____ SUPPLIED ENTRIES

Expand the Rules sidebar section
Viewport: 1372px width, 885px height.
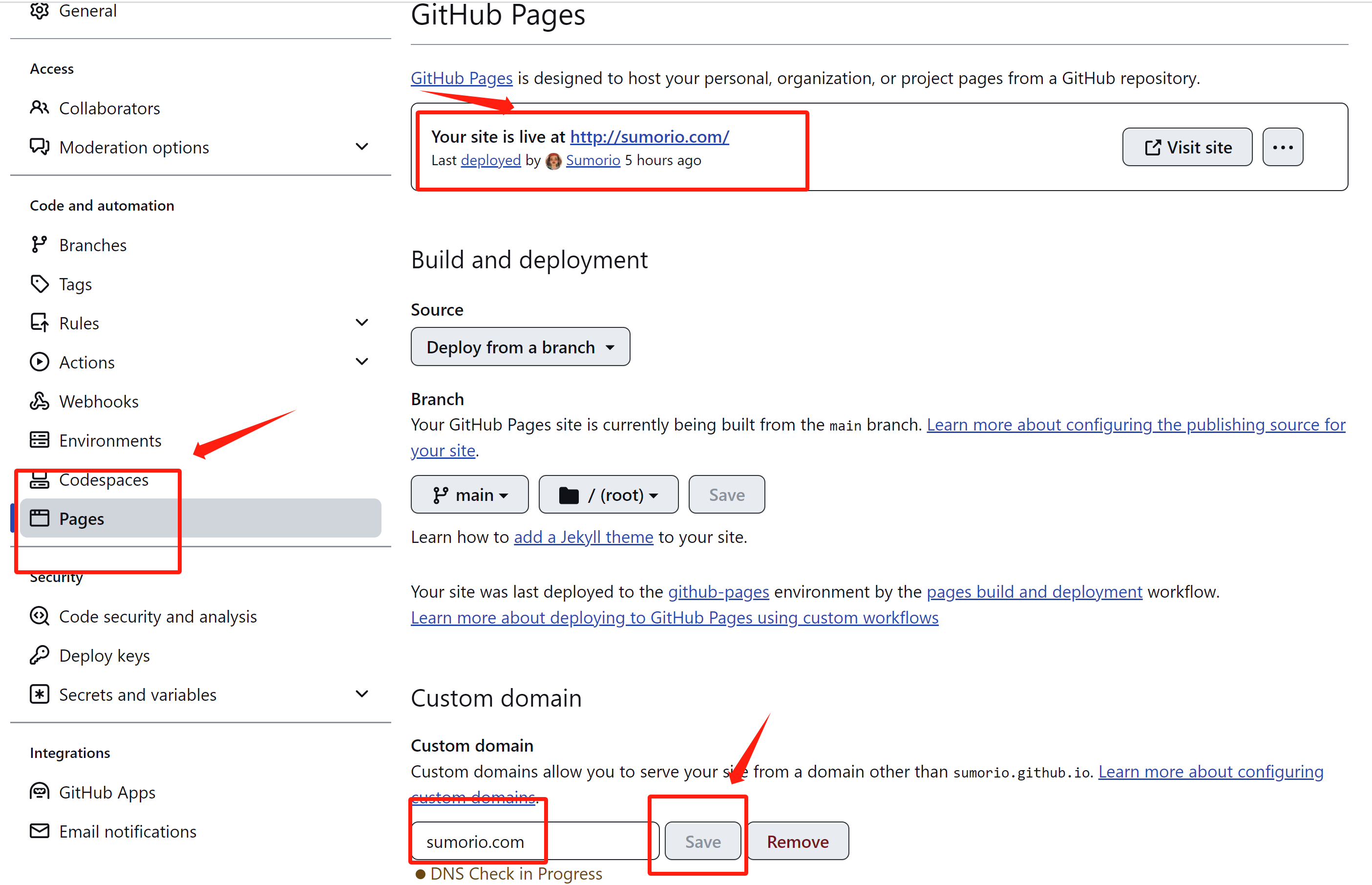pyautogui.click(x=361, y=323)
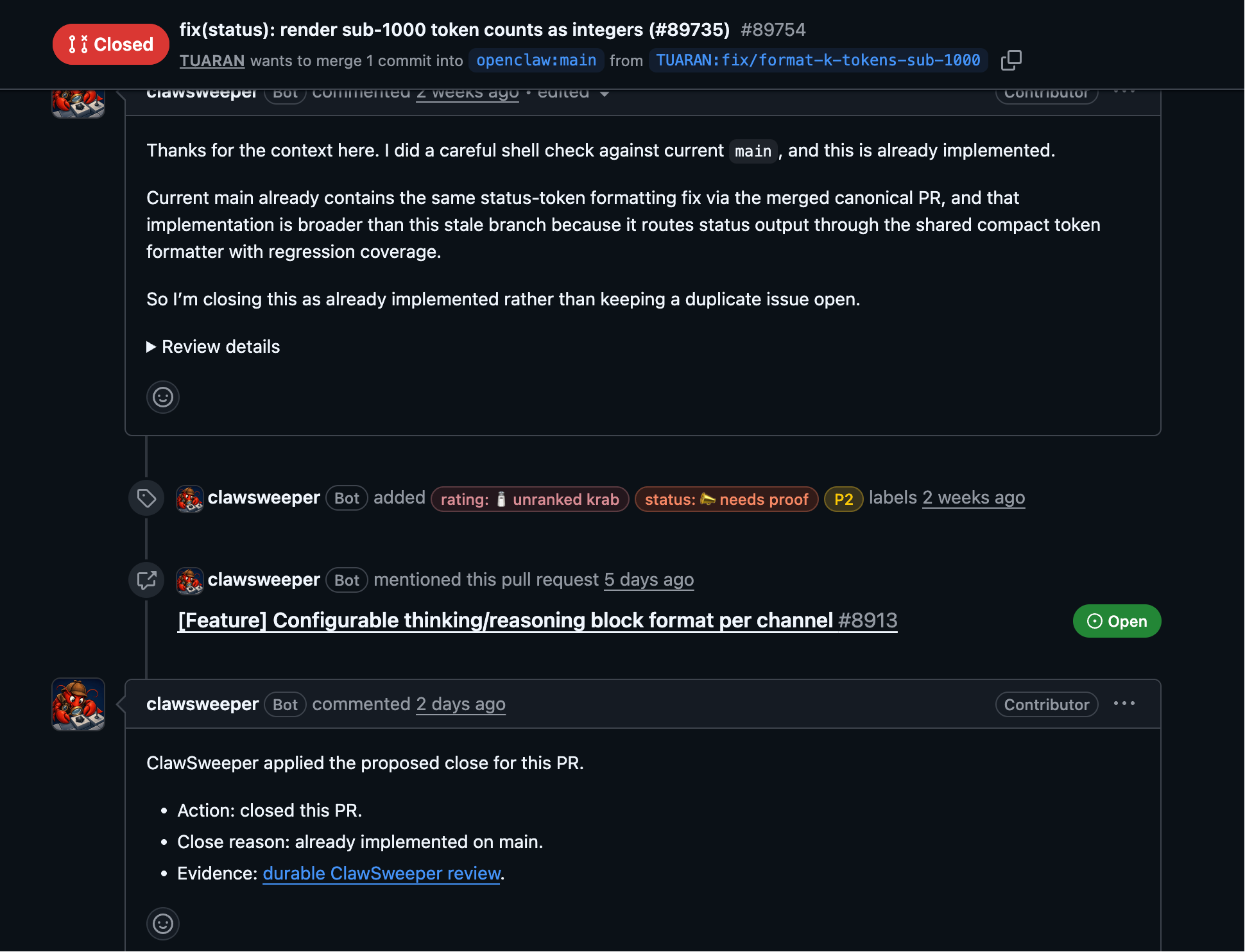
Task: Open the durable ClawSweeper review link
Action: 381,873
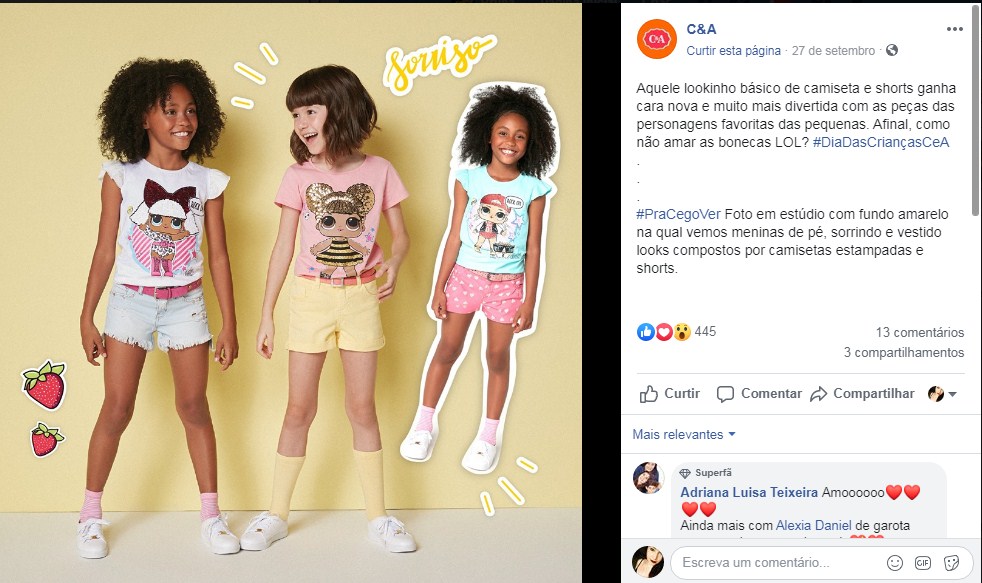Click the Wow reaction emoji icon
This screenshot has height=583, width=982.
coord(682,332)
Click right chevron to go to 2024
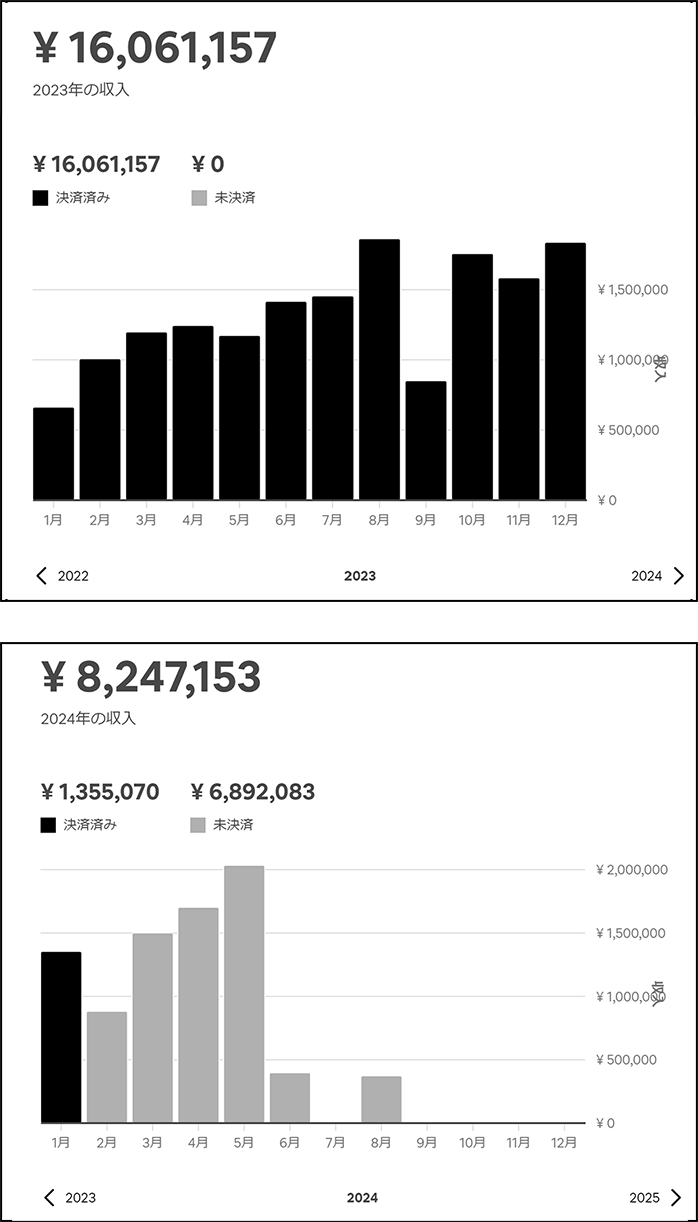698x1222 pixels. point(679,575)
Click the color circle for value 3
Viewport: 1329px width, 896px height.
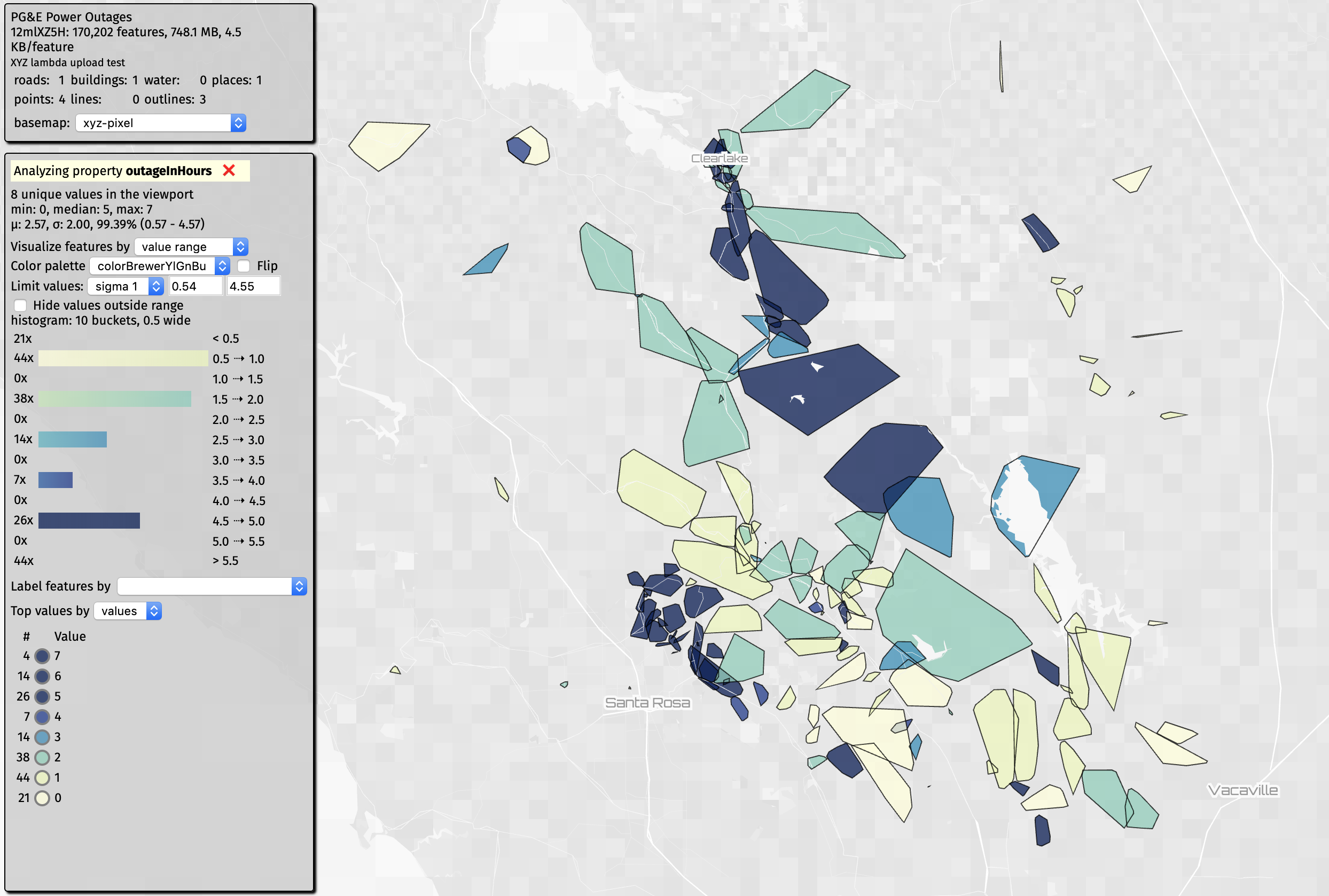tap(42, 737)
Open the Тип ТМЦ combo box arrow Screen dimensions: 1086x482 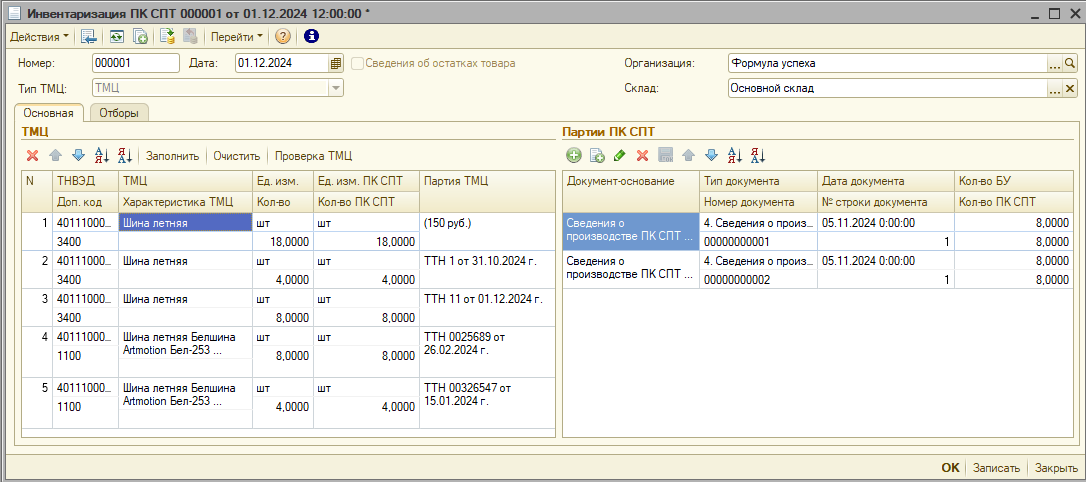pos(336,88)
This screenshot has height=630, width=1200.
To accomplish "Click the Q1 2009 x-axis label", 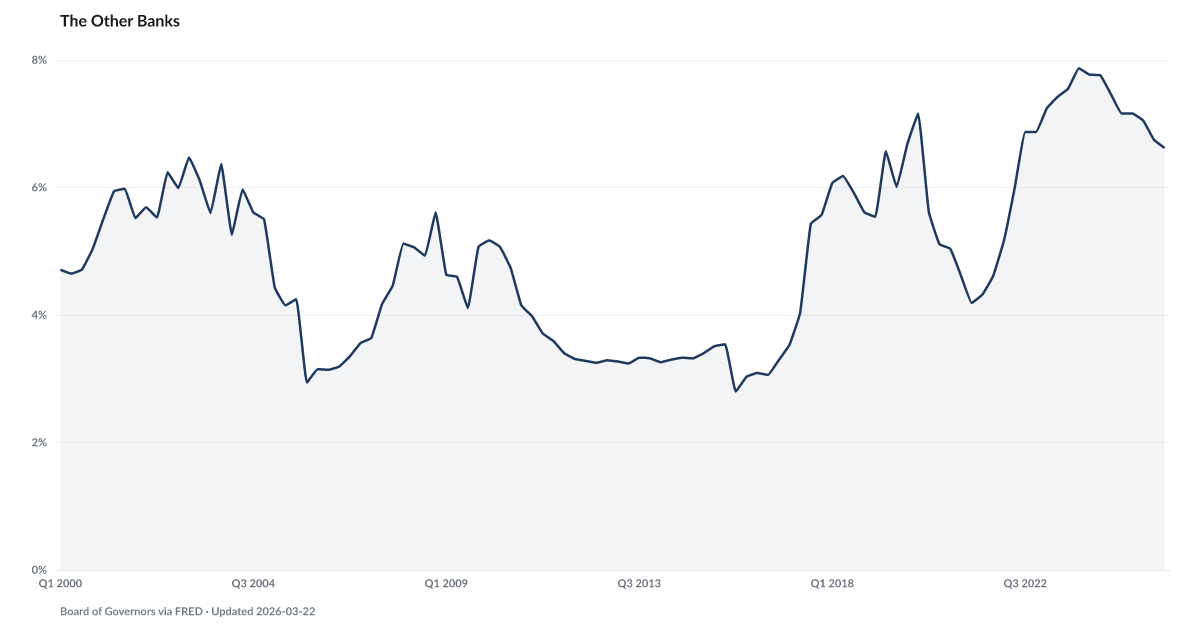I will click(x=446, y=583).
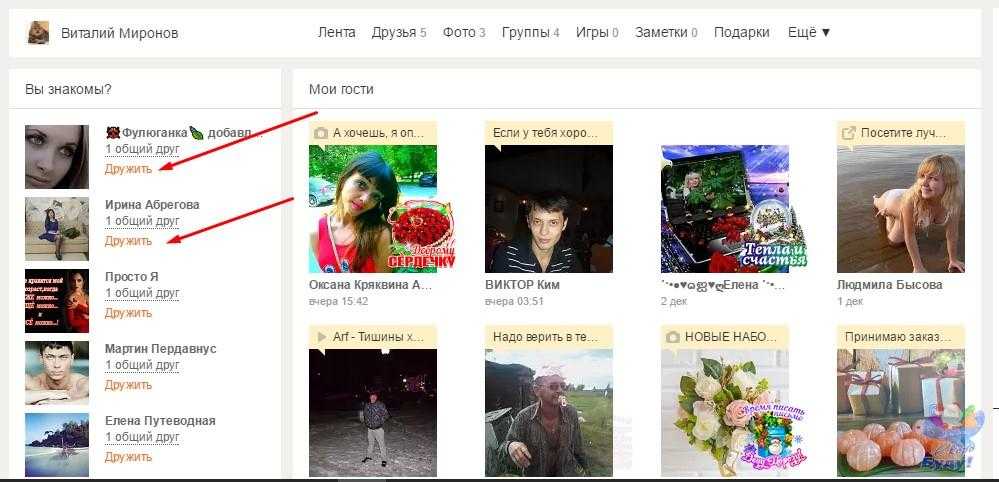Go to Друзья section

398,32
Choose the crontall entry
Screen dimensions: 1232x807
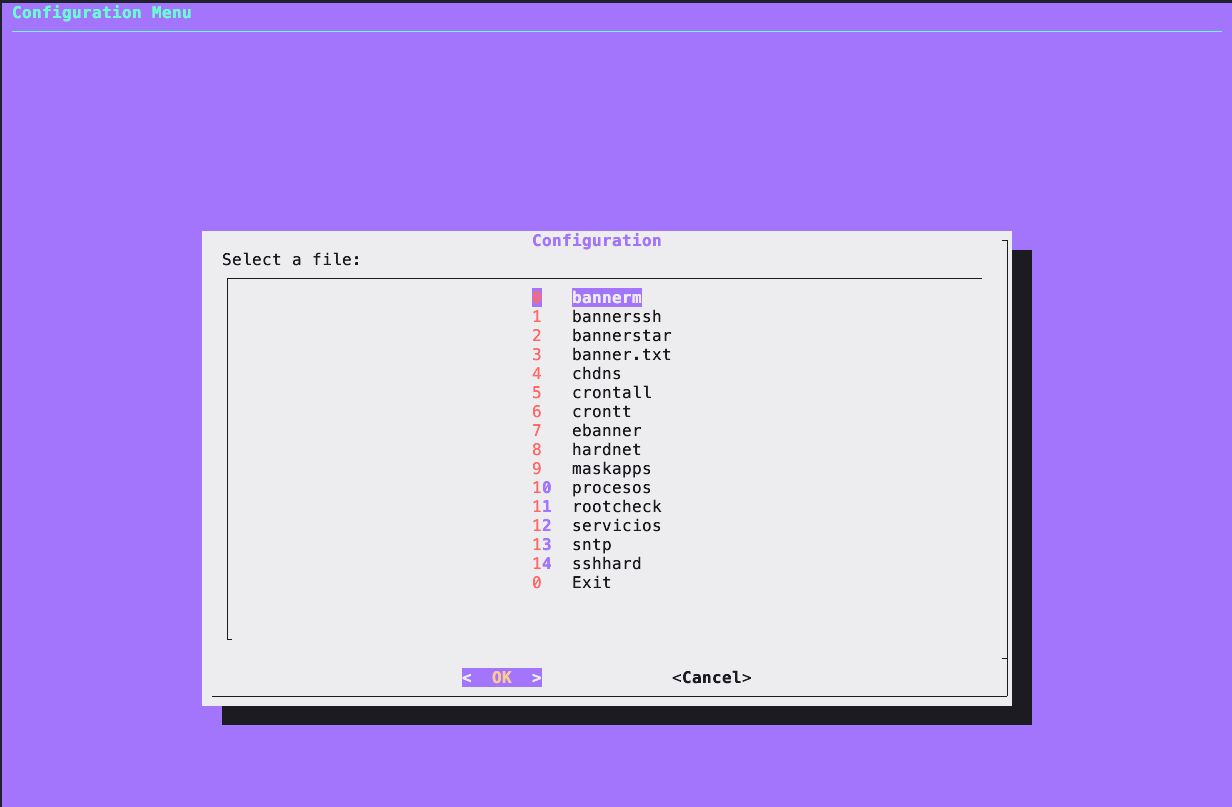[611, 393]
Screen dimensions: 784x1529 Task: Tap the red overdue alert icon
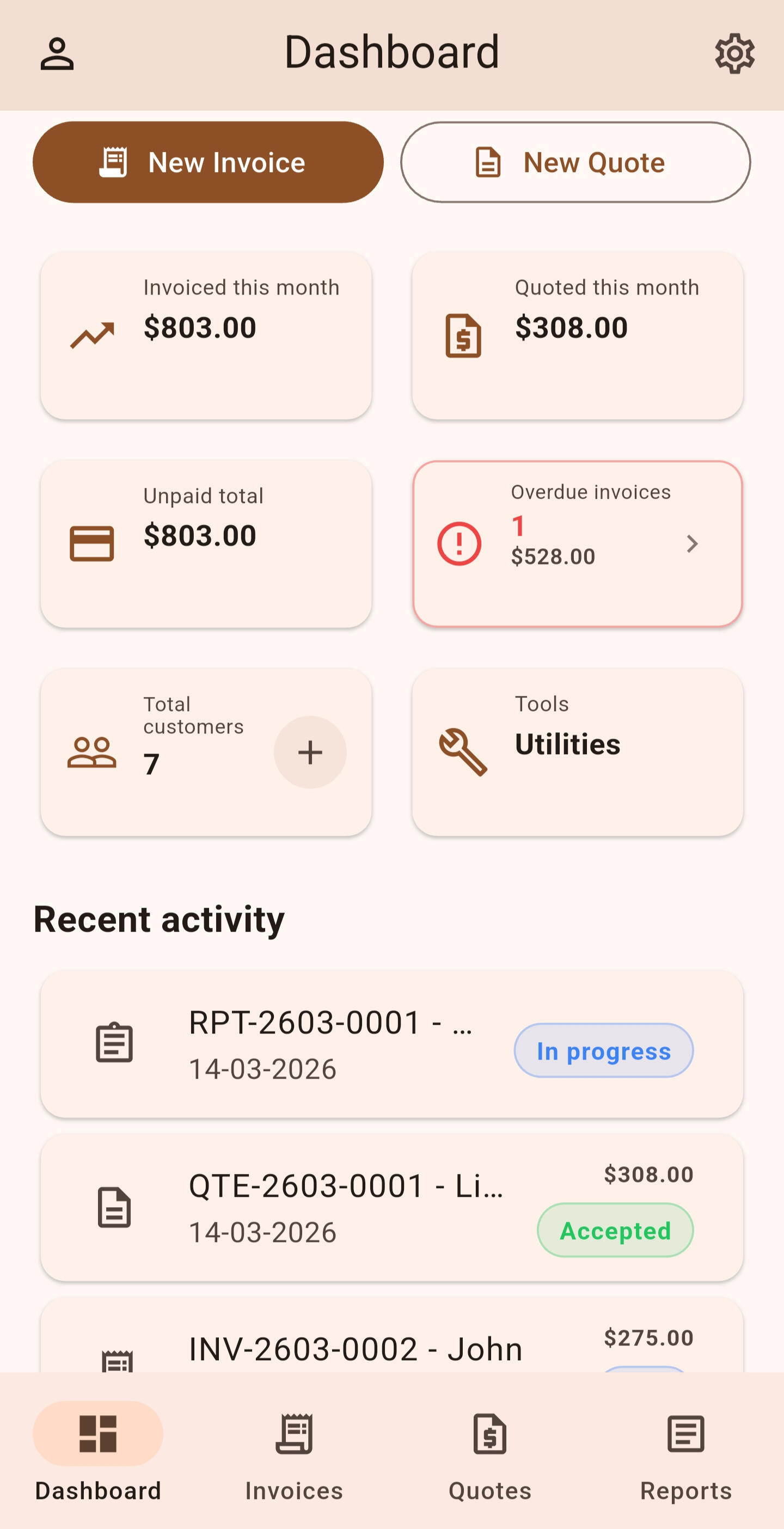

________

**TASK DESCRIPTION**
Show every line of the items above that contains the string "Viewport", copying each one in full.

**RESULT BELOW**
Viewport: 1372px width, 885px height.
Viewport: 1329px width, 896px height.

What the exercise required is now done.